The charismatic musician, raconteur and former restaurateur (with a passing resemblance to Antonio Banderas) has entertained visitors at his charming red house in Trondheim’s Ila district since 2019.

He tells tales of dining alongside his country’s royal family, developing adoration for Johnny Cash due to his uncle’s hectic love life, and using a gravestone in the garden to deter rival bidders when purchasing his property from Norwegian novelist Anne B Ragde.

The captivating sagas are accompanied by smoked salmon, trout and Bjorn’s signature dish of bacalao (salt cod stew) and capped by a sing-along ode to the province’s burgeoning food reputation, which gives a nod to the city’s healthy student population and was written specifically for the gastronomy award.

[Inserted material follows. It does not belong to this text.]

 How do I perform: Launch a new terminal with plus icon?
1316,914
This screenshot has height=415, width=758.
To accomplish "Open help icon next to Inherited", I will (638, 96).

Hell’s charming railway station, located across the Stjørdalselva river from Trondheim airport

“We know much about history,” begins Bjørn, with a gentle strum of his guitar. “We know much about biology, we all know much about technology, but most of all we know about gastronomy!”

Sips of fiery aquavit are actively encouraged during harmonica solos and, unsurprisingly, it does not take long for the 16 foot-tapping guests in his living room to add gusto to a catchy, yet simple chorus.

Bjørn’s snappy lyrics are still in my head the following day as I depart Trøndelag, via a brief detour to the satanic-sounding village which has become a minor tourist attraction.

I spent roughly five minutes in Hell. The rest of the trip was the very antithesis.